У римлян был закон для воинов: одного врага — победить, на двух — нападать, от троих — защищаться, от четверых позволяется бежать. Я бежал от семерых по крайней мере; бежал не смерти, а позорного плена, — и в первый раз в жизни, — но все-таки бежал. Не хочу золотить того, что и полуды не стоит: это был явный пример самовластия тела над волею, и этим еще не кончилось. Я скакал целиком, сквозь терн, через камни и рытвины; и вот, в сотне шагов от места роковой встречи конь мой перепрянул через ложе иссохшего потока, поскользнулся на голом камне — и я брык с ним через голову.
Несколько мгновений катясь колесом, я думал отчаянным усилием удержаться в седле. Никакого средства! Конь придавил меня под собою, а между тем крики: «Гяур! гяур!» жужжали за мной вместе с пулями. Лежа, взвожу курок; наконец удается мне вскочить на ноги, и первым моим движением было приложиться навстречу врагам, чтоб продать им не иначе душу как за душу; но они медлят, они пешком. К счастию, я не выпустил из рук повода. Тороплюсь сесть; конь не дается, бьет, становится на дыбы. Вздор, ты не уйдешь от меня! Полмига после я уже несся во весь опор к отряду; но там ждала меня новая невзгода. Стрелки, послышав конский топот, сочли меня за неприятеля и открыли беглый огонь. Штыки уже сверкали близко моей груди, прежде чем они расслышали мой оклик: «Стрелки, свой идет!»
Это было мое первое, надеюсь и последнее, знакомство со страхом.
Пишу эти строки под кровлею. Как нетерпеливо хотелось мне отдохнуть под кровлею! Удалось — и я жалею о свежей палатке, о ночлеге под открытым небом. Стены душат меня, потолок гнетет; грудь просит раздолья и ветра. В гробу хорошо только мертвым, а эта комната — настоящий гроб.
Четыре дня потом.
Показалась кровь горлом — повестка адской почты! Зовут на получение савана… Не замедлю я, не замедлю! Мне бы не хотелось, однако ж, чтобы Лилия видела меня — в таком наряде. Женщины очень любят мундиры, за исключением кирасирского мундира смерти: полотняный колет и сосновые латы не красят человека!

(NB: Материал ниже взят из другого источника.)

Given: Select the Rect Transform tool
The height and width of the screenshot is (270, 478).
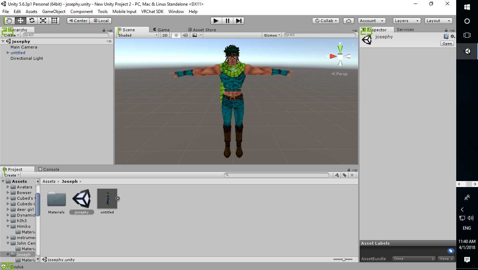Looking at the screenshot, I should (54, 21).
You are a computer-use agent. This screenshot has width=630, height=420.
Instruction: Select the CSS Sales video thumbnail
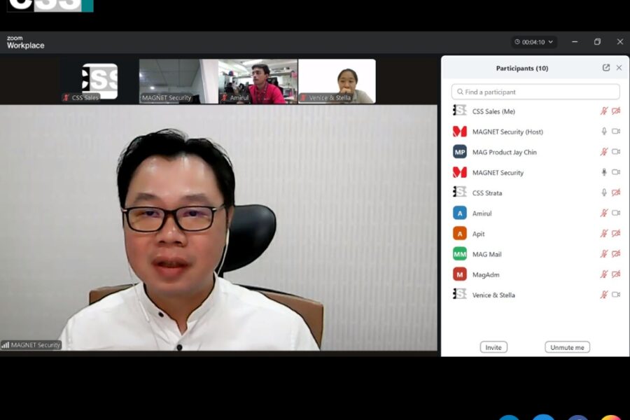[99, 81]
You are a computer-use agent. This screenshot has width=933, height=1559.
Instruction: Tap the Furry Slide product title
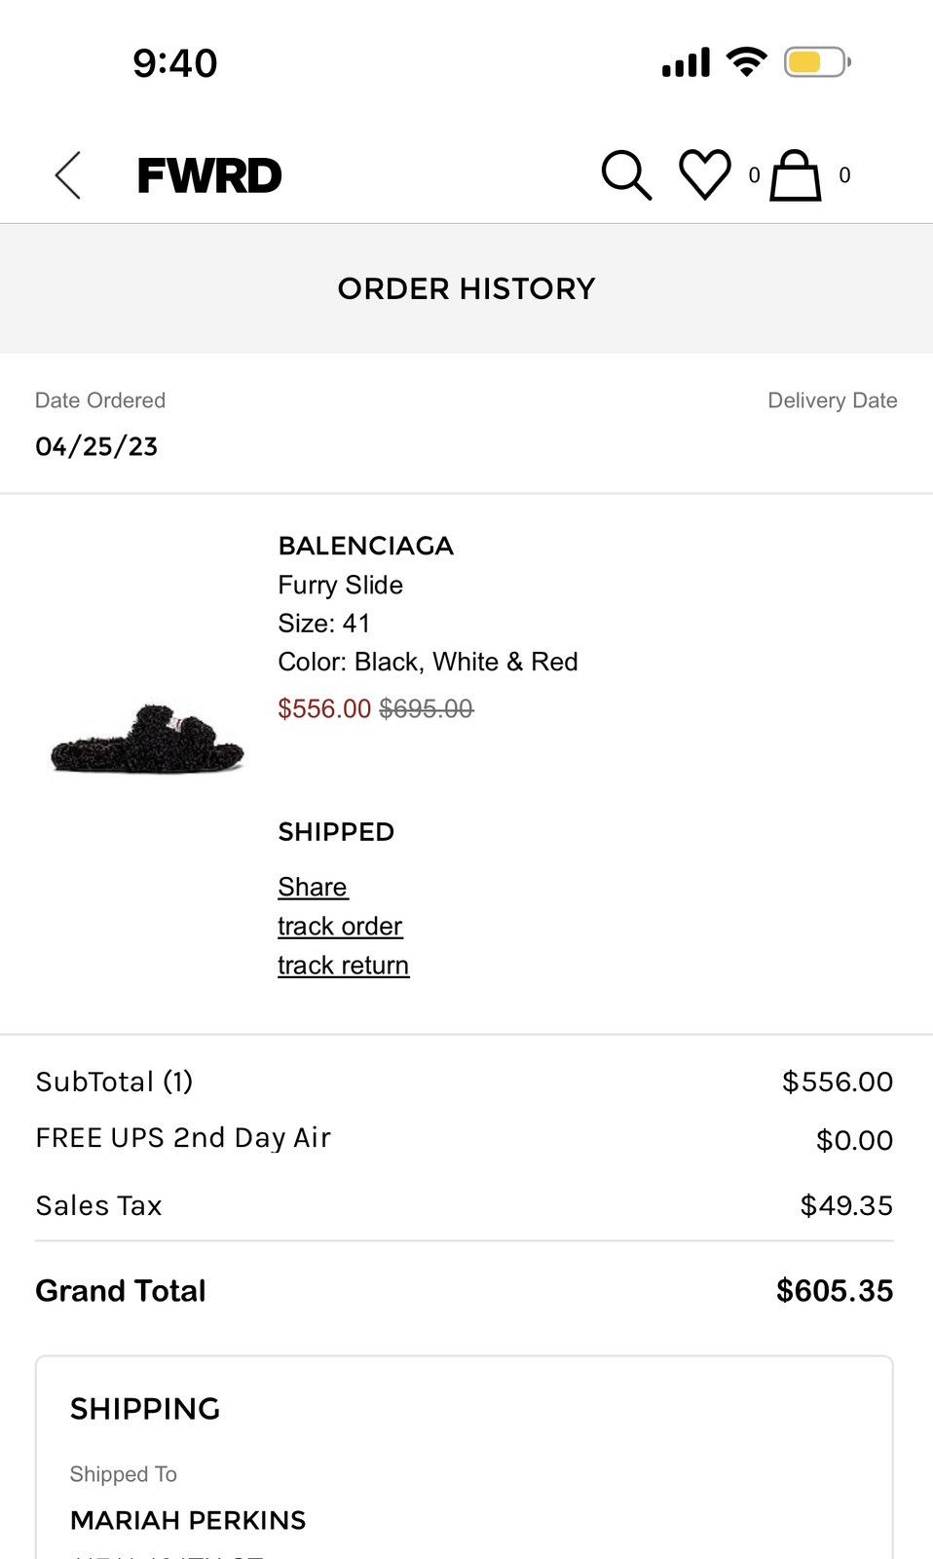[x=340, y=585]
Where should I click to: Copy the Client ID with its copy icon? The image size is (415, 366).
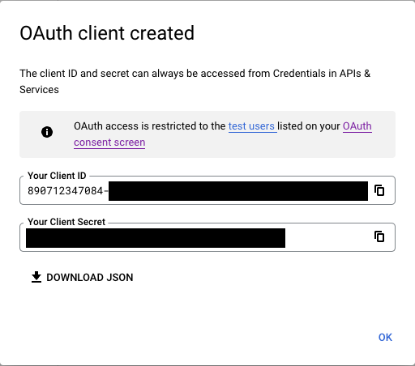click(379, 190)
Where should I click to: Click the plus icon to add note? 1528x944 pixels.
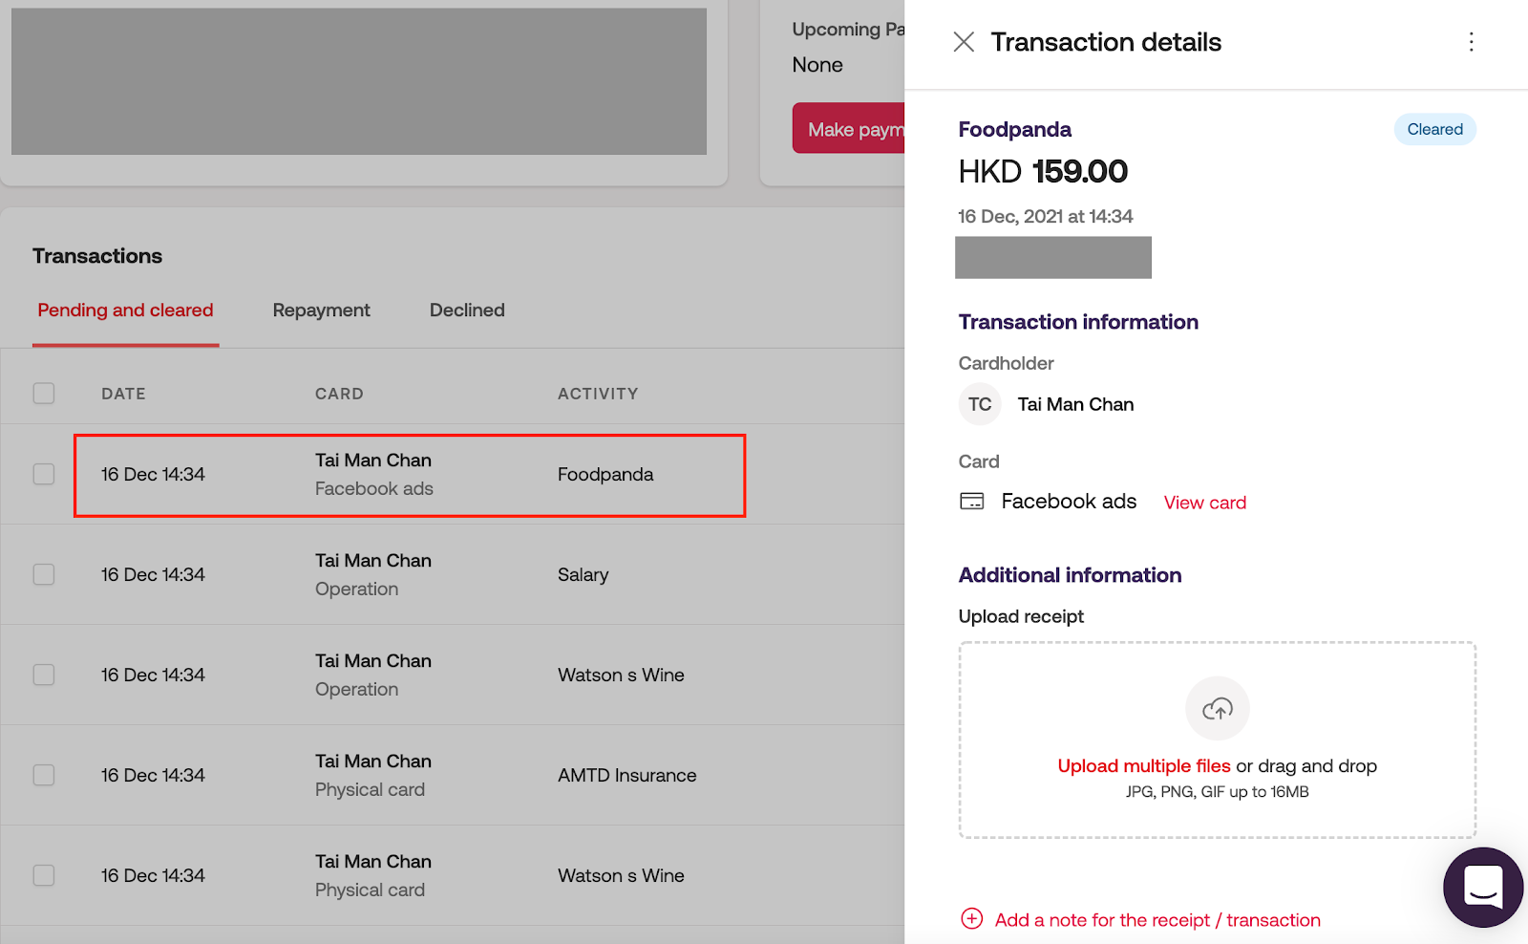click(x=971, y=919)
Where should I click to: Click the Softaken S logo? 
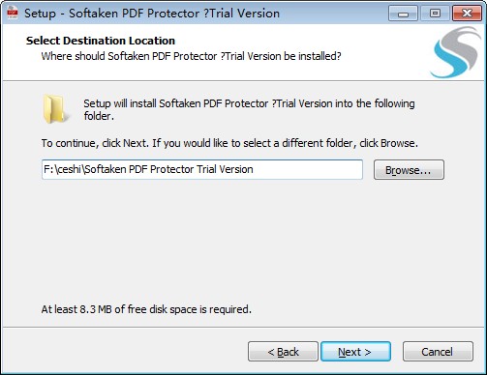point(456,52)
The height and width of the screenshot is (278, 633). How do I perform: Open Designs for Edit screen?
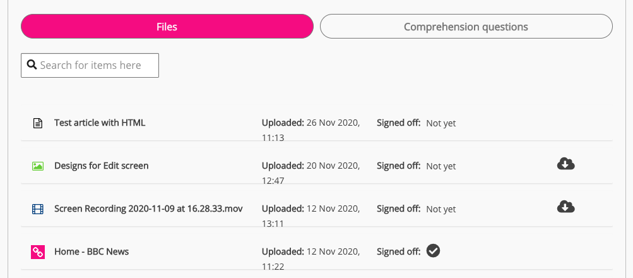point(102,166)
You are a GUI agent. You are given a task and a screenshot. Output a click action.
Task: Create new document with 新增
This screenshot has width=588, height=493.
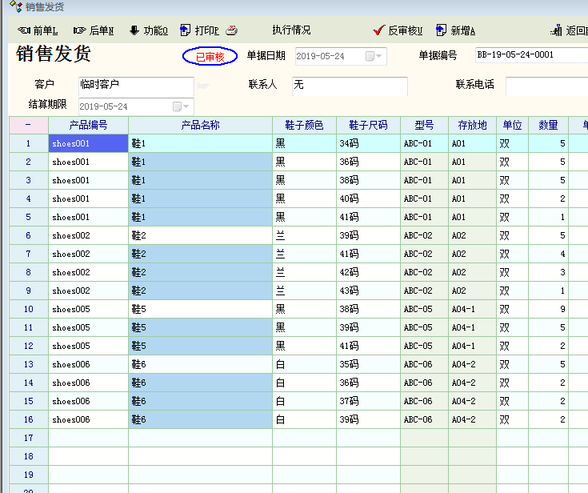pos(456,30)
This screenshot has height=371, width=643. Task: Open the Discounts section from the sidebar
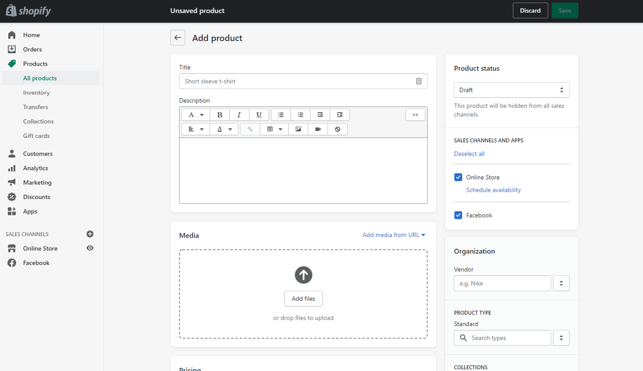click(37, 197)
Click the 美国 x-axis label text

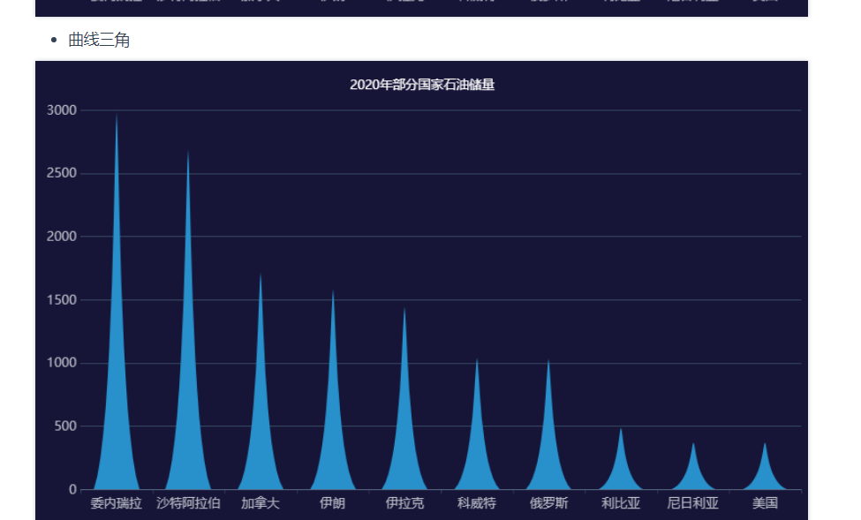tap(765, 503)
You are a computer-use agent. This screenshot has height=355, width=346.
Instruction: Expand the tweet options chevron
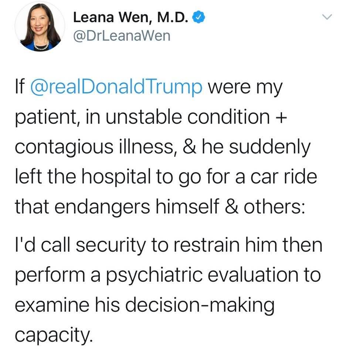pyautogui.click(x=327, y=17)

Хочу и не могу быть веселым. Нет сна на мое утомление; нет слез на тоску. Мысль о смерти гнездится в душе; порох пахнет ладаном. А мир прекрасен! На расставанье оп, подобно коварной любовнице, удвояет нежность, осыпает ласками, является младенчески невинным, плачет неутешно, не хочет выпустить из объятий. Бессердечная прелестница, что сделала ты с моею любовью? А теперь хочешь возбудить мое сожаленье! Великолепная твоя гостиная была для меня пытальней. Не гостем, а мучеником скитался я на твоих пирах. Не для меня там кипели чаши радостей; все блага обносились мимо, Voir n’est pas avoir [Видеть не значит иметь (фр.)].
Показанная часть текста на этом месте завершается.